▸ DATASET:
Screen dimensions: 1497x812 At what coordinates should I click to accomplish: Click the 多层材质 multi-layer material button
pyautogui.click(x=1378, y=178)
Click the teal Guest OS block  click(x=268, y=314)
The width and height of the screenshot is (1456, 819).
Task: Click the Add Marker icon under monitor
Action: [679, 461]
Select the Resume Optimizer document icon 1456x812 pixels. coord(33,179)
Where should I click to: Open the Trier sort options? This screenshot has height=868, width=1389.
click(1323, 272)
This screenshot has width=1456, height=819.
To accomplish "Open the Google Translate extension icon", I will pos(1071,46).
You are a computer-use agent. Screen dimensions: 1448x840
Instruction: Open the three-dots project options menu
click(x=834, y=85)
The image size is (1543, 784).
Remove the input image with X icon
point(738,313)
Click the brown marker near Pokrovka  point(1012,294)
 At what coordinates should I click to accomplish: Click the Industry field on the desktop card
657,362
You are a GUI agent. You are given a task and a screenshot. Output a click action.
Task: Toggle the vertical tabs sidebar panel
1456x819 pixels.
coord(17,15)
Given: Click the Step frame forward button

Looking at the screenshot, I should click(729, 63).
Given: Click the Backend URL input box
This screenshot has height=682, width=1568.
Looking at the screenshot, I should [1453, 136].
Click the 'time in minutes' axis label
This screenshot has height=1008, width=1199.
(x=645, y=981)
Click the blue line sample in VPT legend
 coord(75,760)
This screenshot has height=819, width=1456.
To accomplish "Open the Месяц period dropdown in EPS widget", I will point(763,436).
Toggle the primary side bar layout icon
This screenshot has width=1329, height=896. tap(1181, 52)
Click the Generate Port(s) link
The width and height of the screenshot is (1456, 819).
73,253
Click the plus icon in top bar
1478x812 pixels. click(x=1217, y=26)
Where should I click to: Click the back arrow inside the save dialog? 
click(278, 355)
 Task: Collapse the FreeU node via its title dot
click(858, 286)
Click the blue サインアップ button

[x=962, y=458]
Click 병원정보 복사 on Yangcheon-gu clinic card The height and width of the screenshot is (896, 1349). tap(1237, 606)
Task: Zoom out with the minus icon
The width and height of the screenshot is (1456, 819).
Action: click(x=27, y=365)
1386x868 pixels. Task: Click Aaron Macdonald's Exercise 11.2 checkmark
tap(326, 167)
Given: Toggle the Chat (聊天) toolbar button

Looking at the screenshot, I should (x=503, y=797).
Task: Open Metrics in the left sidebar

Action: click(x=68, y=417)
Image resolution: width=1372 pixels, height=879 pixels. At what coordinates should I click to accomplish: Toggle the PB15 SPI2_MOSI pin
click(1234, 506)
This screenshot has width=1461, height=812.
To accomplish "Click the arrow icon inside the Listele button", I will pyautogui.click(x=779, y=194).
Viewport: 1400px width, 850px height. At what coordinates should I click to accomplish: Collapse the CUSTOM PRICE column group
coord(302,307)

▸ ABOUT THIS TASK:
Retype exactly the lines of the data above, starting at its first line and finishing with the line that has "Click the brown" in it.

▸ SOLUTION TO THIS PROBLEM:
Screen dimensions: 1497x812 At what coordinates should I click to accomplish: Click the 多层材质 multi-layer material button
pyautogui.click(x=1378, y=178)
Click the teal Guest OS block  click(x=268, y=314)
The width and height of the screenshot is (1456, 819).
Task: Click the Add Marker icon under monitor
Action: [679, 461]
Select the Resume Optimizer document icon 1456x812 pixels. coord(33,179)
Where should I click to: Open the Trier sort options? This screenshot has height=868, width=1389.
click(1323, 272)
This screenshot has width=1456, height=819.
To accomplish "Open the Google Translate extension icon", I will pos(1071,46).
You are a computer-use agent. Screen dimensions: 1448x840
Instruction: Open the three-dots project options menu
click(x=834, y=85)
The image size is (1543, 784).
Remove the input image with X icon
point(738,313)
Click the brown marker near Pokrovka  point(1012,294)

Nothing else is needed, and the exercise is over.